[EXERCISE MATERIALS — start]
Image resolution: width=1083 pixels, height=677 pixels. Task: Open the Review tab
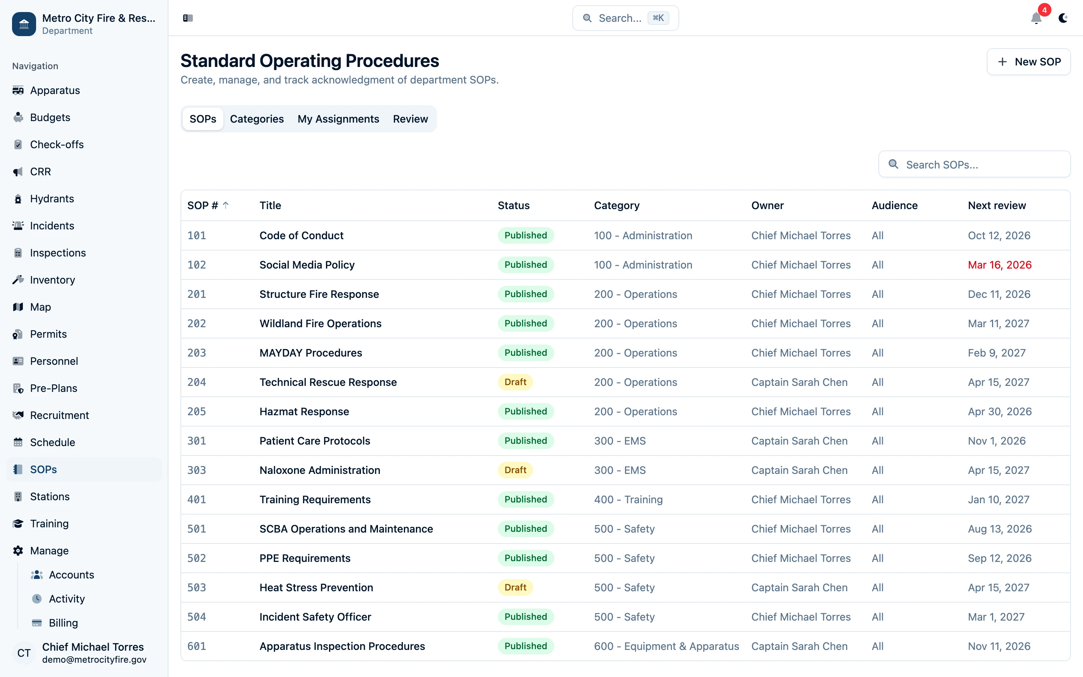pyautogui.click(x=410, y=119)
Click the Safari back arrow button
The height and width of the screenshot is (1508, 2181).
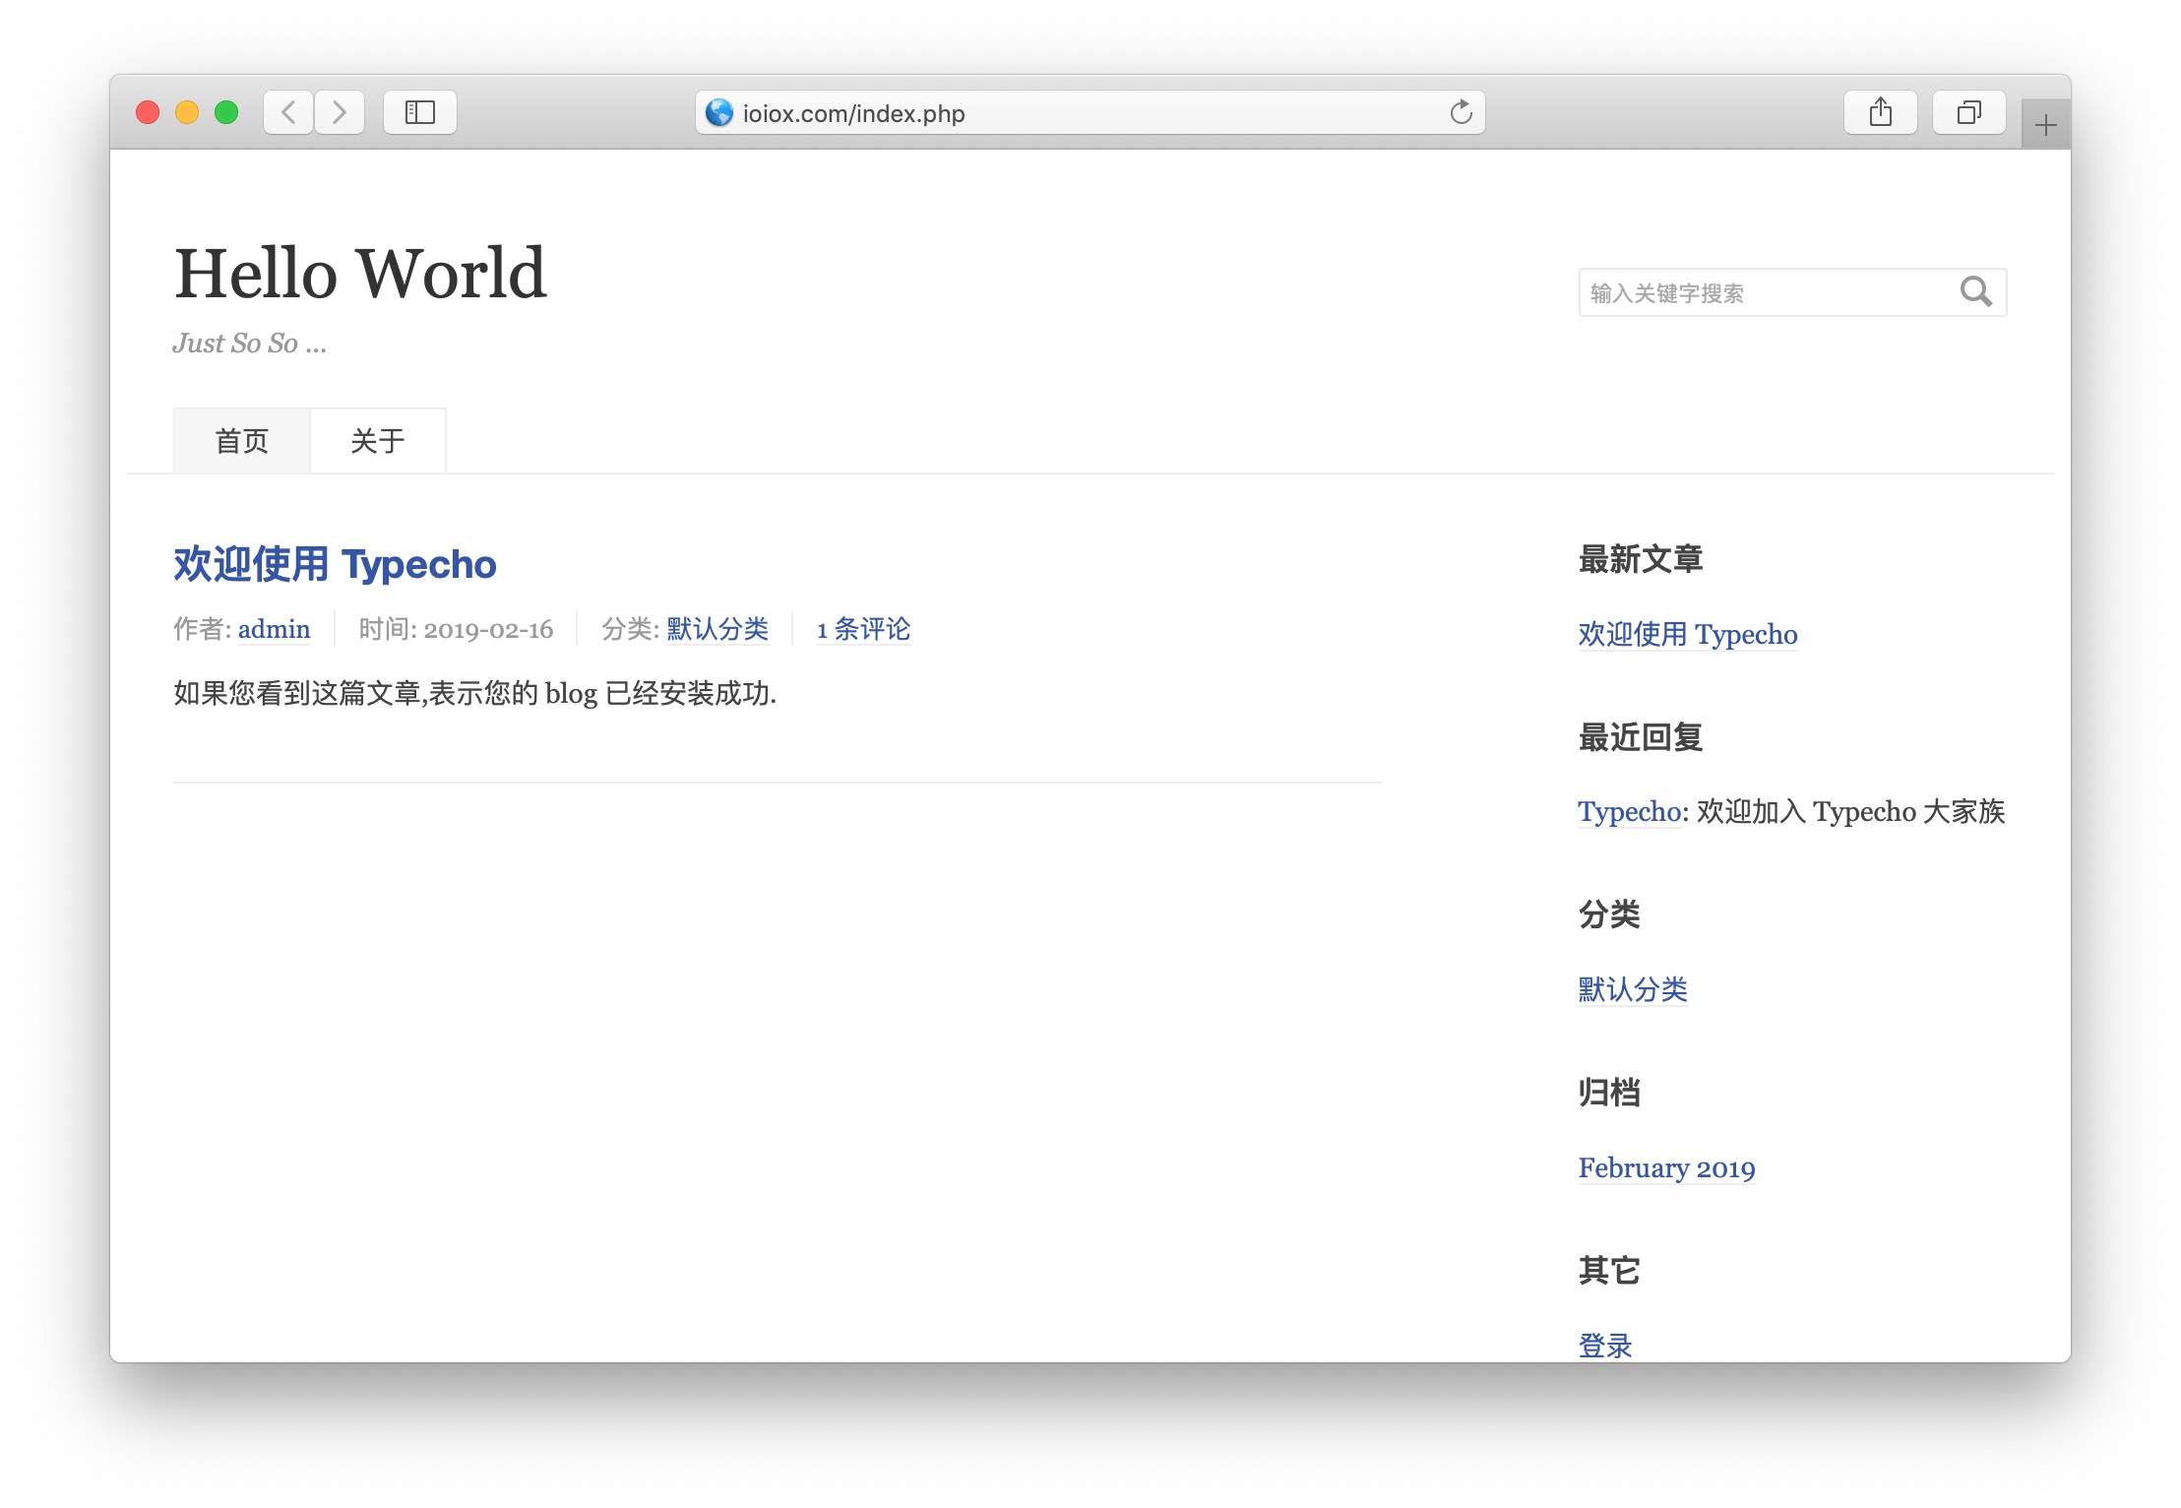pos(288,112)
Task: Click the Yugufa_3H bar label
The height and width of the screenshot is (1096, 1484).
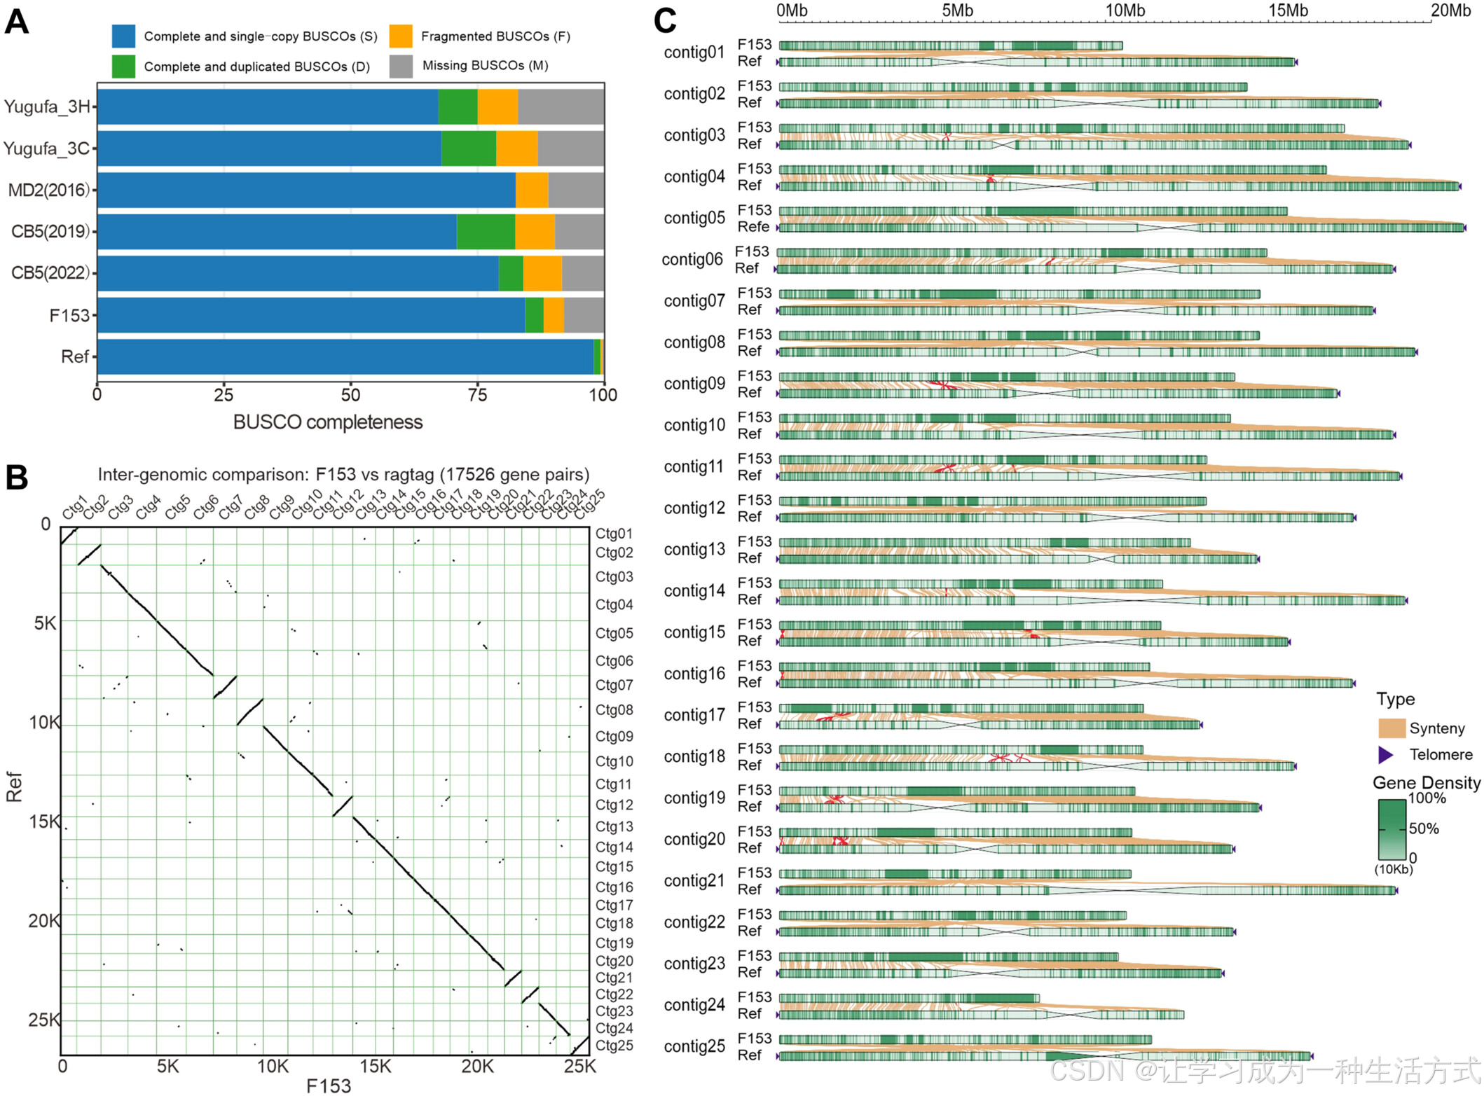Action: pos(47,106)
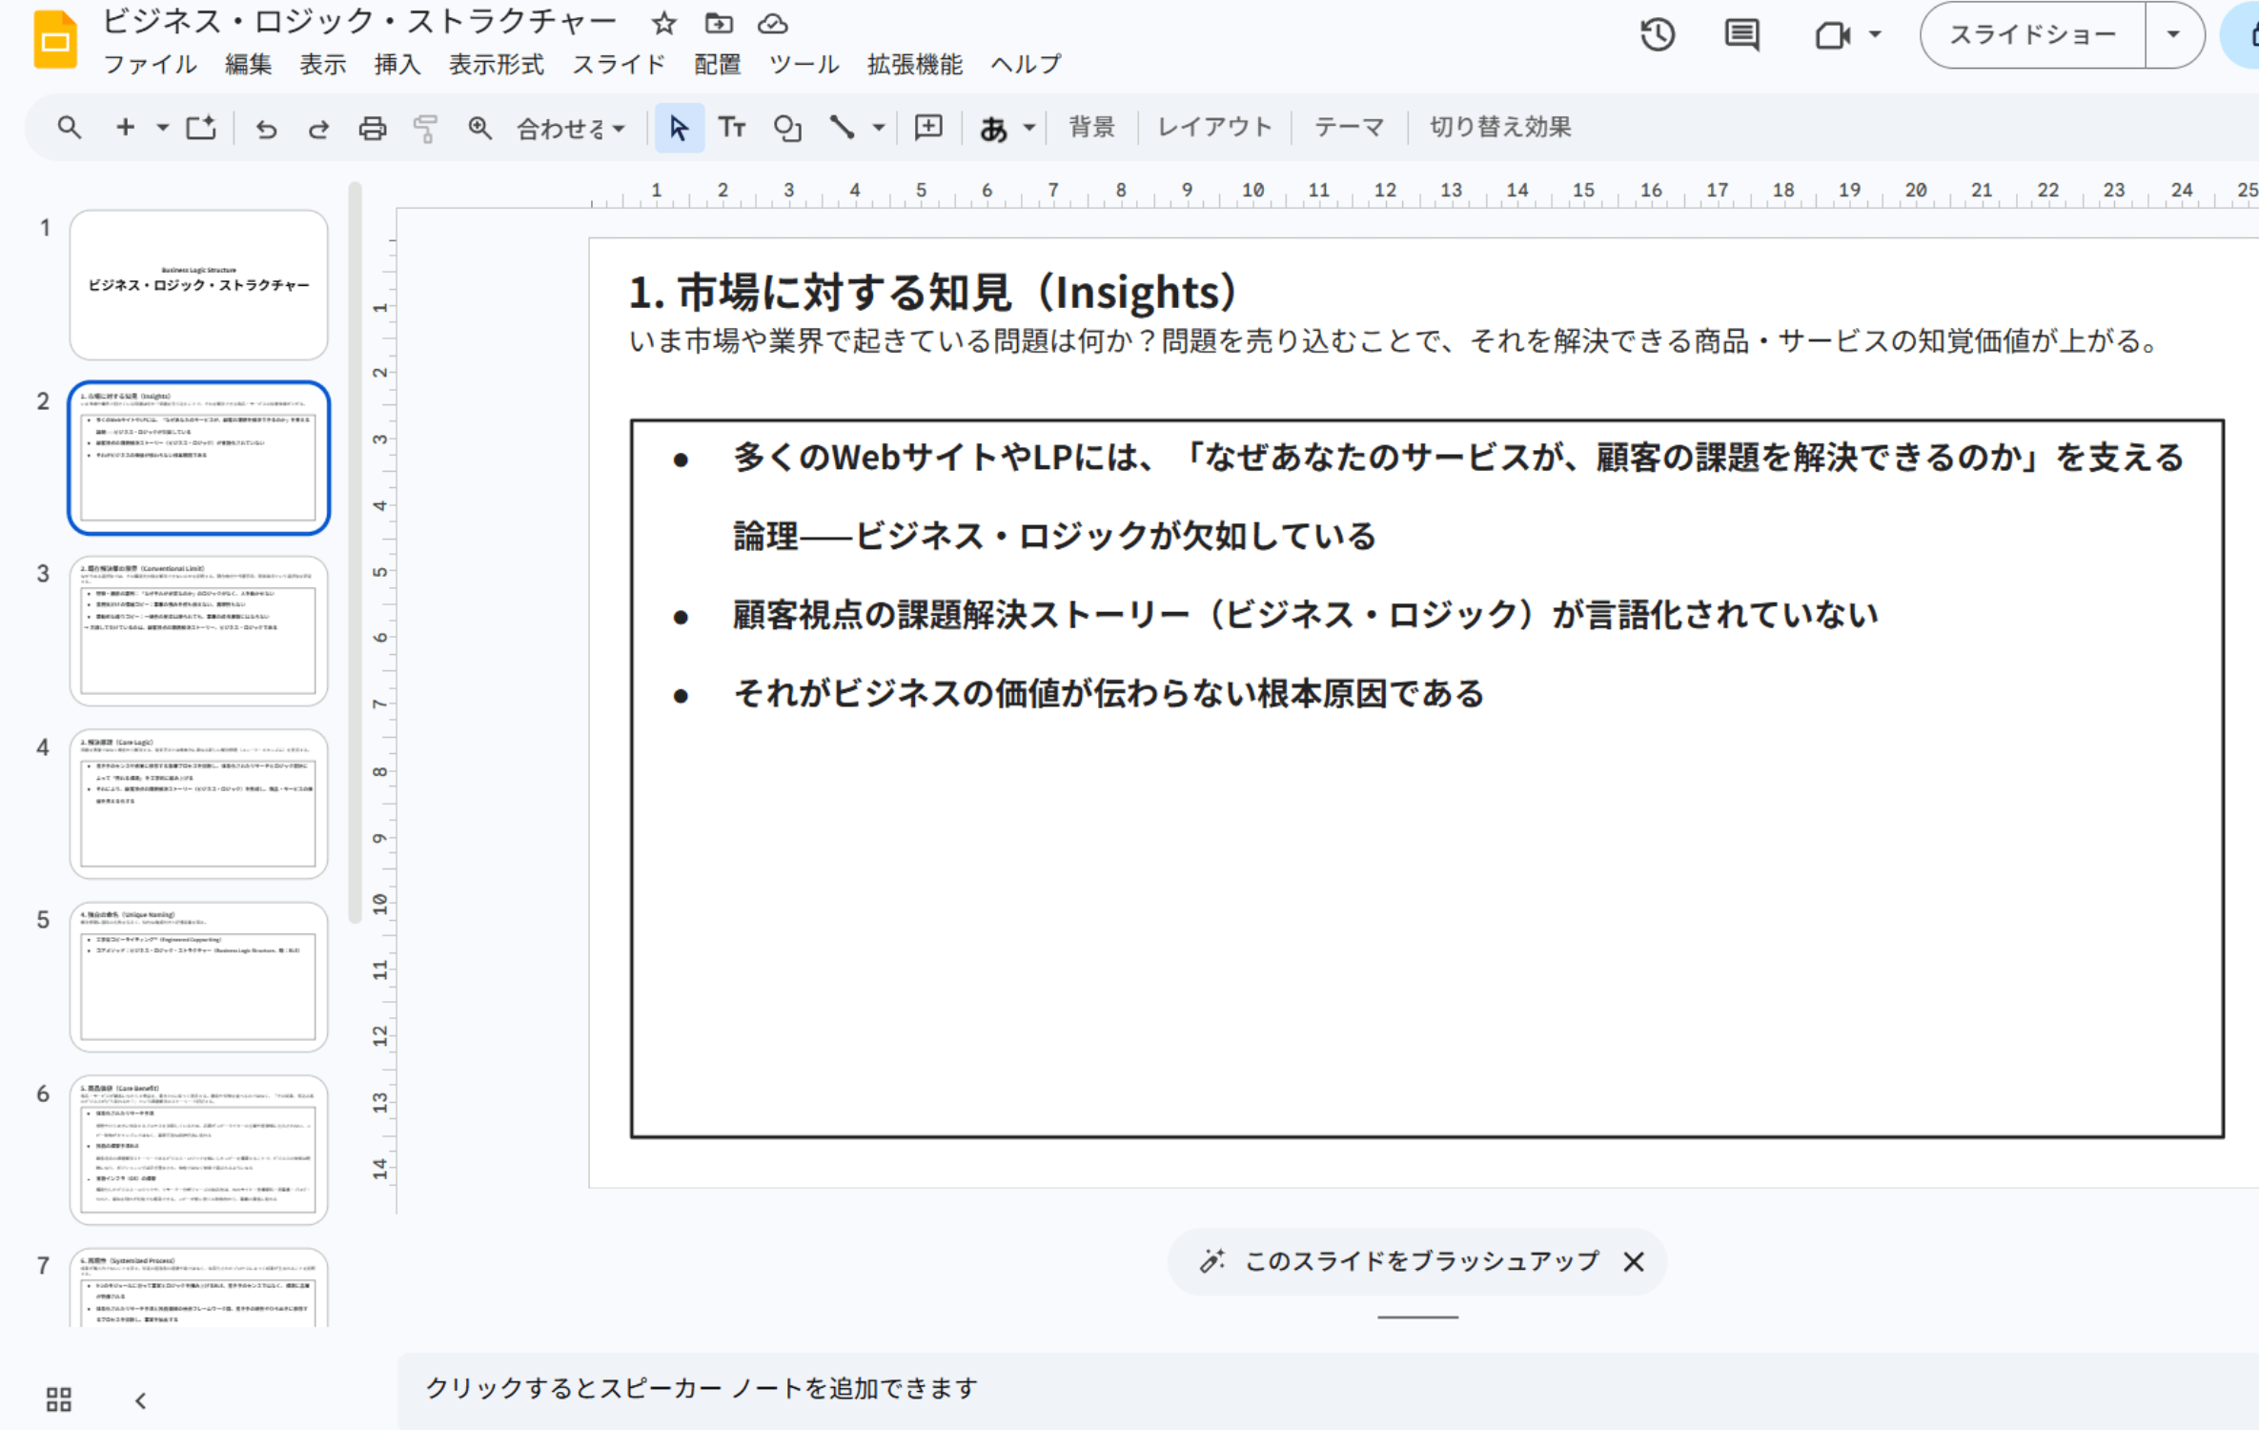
[EXERCISE MATERIALS — finish]
- TO DO
Output only the lines that run from the line containing "The height and width of the screenshot is (1096, 1484)." to the last line of the data, exactly as they stand and without pictures.

- COMPLETED EXERCISE
The height and width of the screenshot is (1096, 1484).
Action: pos(47,106)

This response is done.